_Task_:
Only reproduce the lines from the line containing "Pinomatic expands it" onward, exactly, through the final line of the data below.

_Stored records_:
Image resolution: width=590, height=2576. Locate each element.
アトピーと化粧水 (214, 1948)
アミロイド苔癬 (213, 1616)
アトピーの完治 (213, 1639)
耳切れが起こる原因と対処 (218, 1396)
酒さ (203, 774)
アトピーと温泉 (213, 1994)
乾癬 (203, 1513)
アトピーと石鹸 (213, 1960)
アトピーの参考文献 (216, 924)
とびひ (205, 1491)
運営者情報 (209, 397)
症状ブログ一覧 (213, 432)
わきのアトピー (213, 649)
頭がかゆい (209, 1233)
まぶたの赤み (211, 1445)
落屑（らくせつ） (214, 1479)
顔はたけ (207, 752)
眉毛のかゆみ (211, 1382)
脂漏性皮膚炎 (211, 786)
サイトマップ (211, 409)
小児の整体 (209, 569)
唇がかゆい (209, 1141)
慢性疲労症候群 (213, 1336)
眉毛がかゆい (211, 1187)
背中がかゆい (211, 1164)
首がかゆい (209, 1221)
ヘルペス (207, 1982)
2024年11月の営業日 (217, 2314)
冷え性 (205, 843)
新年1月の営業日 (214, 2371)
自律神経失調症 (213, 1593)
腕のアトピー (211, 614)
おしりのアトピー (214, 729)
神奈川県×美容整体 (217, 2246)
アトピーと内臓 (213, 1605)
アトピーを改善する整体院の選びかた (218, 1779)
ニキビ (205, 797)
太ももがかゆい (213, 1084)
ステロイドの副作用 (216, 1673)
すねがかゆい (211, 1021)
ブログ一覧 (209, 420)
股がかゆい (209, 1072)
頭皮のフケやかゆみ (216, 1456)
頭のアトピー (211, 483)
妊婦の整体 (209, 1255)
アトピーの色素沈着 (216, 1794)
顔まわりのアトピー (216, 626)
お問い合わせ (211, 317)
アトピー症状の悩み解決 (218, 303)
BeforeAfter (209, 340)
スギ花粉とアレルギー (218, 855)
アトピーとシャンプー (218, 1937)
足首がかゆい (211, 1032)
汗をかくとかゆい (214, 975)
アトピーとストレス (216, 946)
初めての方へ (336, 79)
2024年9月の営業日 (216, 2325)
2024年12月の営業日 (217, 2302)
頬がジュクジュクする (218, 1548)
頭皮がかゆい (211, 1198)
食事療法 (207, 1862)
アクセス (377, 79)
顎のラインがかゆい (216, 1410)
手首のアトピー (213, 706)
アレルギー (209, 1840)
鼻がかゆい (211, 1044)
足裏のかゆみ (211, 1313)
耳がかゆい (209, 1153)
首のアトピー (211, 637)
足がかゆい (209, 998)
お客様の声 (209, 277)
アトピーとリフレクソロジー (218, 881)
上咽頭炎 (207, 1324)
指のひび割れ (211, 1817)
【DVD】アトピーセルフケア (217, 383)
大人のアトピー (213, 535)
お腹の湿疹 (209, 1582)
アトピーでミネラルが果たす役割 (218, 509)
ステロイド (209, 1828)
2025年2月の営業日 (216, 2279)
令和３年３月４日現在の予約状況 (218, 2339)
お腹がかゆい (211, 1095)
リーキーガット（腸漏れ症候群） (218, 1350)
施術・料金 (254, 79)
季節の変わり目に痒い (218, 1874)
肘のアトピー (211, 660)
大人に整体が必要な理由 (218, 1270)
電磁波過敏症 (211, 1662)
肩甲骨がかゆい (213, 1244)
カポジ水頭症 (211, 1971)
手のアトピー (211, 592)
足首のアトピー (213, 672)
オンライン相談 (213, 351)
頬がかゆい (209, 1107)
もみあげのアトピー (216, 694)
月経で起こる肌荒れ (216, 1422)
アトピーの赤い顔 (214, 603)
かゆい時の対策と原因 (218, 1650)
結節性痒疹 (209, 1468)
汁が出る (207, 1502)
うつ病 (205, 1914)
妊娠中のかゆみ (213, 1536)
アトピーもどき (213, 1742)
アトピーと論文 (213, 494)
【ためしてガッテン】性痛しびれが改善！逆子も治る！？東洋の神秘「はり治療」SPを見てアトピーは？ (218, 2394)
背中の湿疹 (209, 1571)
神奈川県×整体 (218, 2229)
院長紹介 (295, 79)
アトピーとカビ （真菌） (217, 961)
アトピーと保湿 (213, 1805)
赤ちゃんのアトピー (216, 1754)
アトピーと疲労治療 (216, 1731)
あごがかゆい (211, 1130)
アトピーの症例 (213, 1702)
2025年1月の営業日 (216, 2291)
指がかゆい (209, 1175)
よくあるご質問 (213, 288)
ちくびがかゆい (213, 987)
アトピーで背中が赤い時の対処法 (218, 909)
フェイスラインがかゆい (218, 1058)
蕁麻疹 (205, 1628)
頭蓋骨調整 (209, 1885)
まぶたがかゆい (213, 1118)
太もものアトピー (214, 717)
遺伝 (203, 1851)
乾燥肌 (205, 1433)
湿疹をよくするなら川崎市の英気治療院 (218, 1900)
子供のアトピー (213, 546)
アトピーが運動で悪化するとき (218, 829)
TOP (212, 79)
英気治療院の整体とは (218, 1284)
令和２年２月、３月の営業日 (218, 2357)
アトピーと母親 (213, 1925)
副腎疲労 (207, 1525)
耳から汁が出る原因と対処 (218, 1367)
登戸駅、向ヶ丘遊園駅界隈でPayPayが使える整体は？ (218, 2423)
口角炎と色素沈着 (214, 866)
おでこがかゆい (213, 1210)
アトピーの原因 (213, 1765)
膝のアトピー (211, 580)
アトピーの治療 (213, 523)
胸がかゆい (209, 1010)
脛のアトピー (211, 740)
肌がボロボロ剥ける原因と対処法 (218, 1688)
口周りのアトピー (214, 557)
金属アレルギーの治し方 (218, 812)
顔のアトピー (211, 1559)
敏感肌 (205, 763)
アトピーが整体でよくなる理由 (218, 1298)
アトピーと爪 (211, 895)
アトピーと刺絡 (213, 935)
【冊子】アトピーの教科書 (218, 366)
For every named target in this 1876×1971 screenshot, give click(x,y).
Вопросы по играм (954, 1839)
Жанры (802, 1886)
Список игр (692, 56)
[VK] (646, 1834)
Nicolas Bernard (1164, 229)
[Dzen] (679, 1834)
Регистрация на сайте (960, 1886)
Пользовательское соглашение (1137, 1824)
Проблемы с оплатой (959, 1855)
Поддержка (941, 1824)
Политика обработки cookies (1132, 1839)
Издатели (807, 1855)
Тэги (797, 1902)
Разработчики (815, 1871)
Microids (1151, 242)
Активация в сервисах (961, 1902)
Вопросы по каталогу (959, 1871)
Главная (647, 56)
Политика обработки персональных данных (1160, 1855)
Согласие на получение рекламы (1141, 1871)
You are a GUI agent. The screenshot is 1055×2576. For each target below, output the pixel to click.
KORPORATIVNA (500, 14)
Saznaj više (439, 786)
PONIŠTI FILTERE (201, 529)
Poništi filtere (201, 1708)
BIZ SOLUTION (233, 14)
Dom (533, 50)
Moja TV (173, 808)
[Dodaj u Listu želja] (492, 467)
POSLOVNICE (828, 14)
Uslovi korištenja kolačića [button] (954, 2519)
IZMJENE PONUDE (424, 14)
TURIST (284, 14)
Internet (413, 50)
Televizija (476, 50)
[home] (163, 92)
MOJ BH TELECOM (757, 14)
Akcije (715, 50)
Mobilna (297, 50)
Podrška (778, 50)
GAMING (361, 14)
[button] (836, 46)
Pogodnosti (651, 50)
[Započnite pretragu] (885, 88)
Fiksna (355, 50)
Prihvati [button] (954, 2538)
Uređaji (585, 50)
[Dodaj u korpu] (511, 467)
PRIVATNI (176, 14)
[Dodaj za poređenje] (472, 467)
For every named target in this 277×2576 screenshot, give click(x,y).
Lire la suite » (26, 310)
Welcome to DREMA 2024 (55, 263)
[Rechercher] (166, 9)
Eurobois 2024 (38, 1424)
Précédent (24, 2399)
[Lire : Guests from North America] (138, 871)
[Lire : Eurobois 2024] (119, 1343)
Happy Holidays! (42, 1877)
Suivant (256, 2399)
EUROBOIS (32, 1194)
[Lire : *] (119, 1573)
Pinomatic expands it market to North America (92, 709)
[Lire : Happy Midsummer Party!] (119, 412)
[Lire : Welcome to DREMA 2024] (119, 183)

_Answer box_:
Pinomatic expands it market to North America (92, 709)
[Lire : Happy Midsummer Party!] (119, 412)
[Lire : Welcome to DREMA 2024] (119, 183)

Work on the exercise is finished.